To solve this problem, Baker founded StubHub at a time when secondary ticketing existed only as a fragmented offline market. Today, StubHub believes that it operates the “largest global secondary ticketing market for live events,” selling over 40 million tickets to buyers in more than 200 countries in 2024.
After merging with the rival ticketing platform viagogo (also founded by Baker) in 2022, StubHub has been actively working with JPMorgan and Goldman Sachs to solidify its IPO listing plans.
In its SEC filing, StubHub said its revenue jumped from $1.37 billion to $1.77 billion between 2023 and 2024.
IPOs are back in the spotlight after a rough patch
StubHub was initially planning to list on the NYSE sometime in the early summer, but it reportedly put its IPO on hold in the midst of economic uncertainty brought on by President Trump’s tariff regime.

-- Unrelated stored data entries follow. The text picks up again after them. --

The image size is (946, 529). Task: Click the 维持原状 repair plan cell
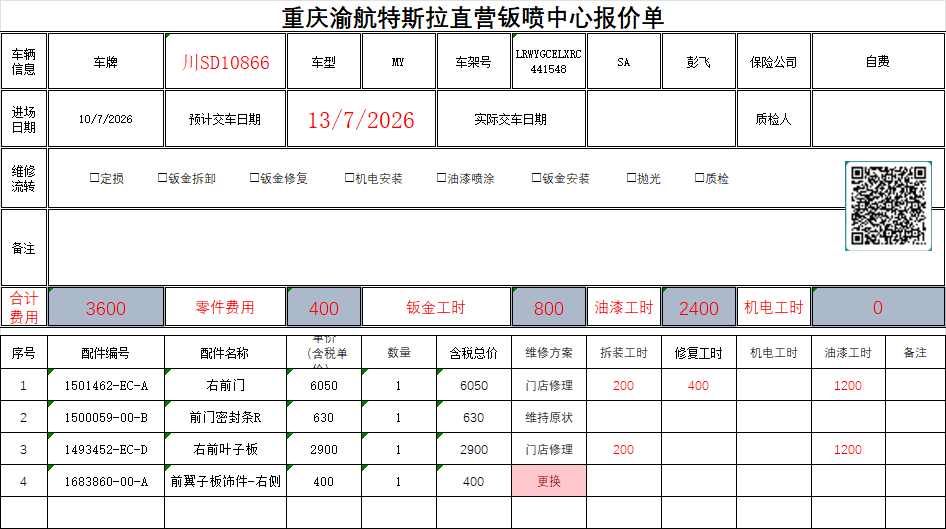click(548, 417)
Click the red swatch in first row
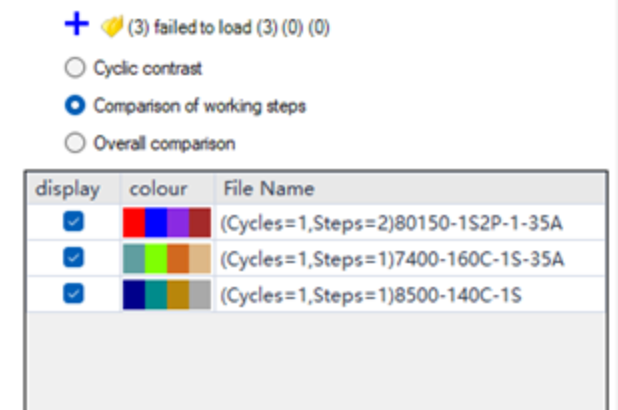 pyautogui.click(x=134, y=222)
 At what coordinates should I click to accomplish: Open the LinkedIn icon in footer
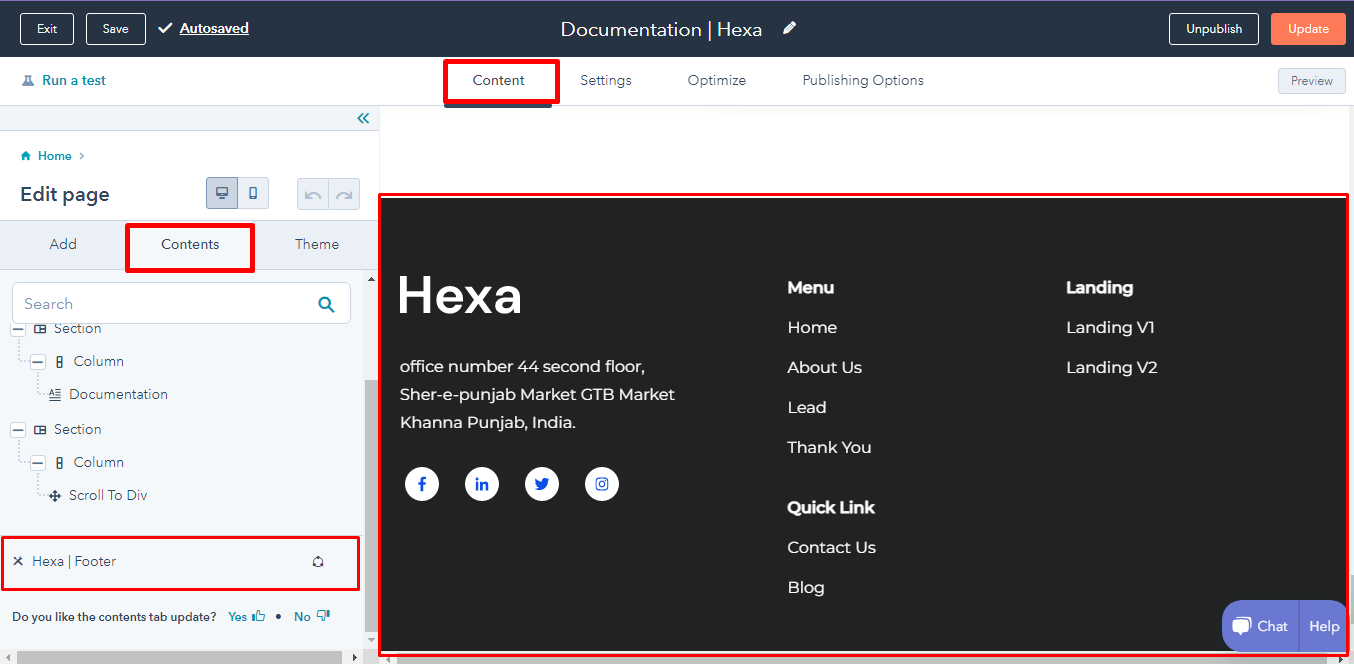coord(482,484)
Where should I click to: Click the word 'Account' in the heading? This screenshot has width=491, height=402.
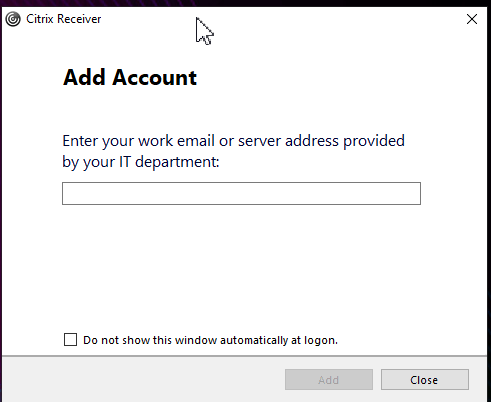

At the time, a source familiar with the company cited “stagnant market conditions” and a lack of major consumer IPOs as two of the main reasons for the delay, according to CNBC. The fintech startup Klarna similarly paused its long-awaited IPO earlier this year.
Now, though, as the market has held relatively steady despite new tariffs, both Klarna and StubHub are reentering the IPO game.
Successful recent IPOs from companies including the design software startup Figma, the crypto exchange Bullish, and the stablecoin issuer Circle Internet Group have put public listings back into the spotlight and stoked investors’ interest.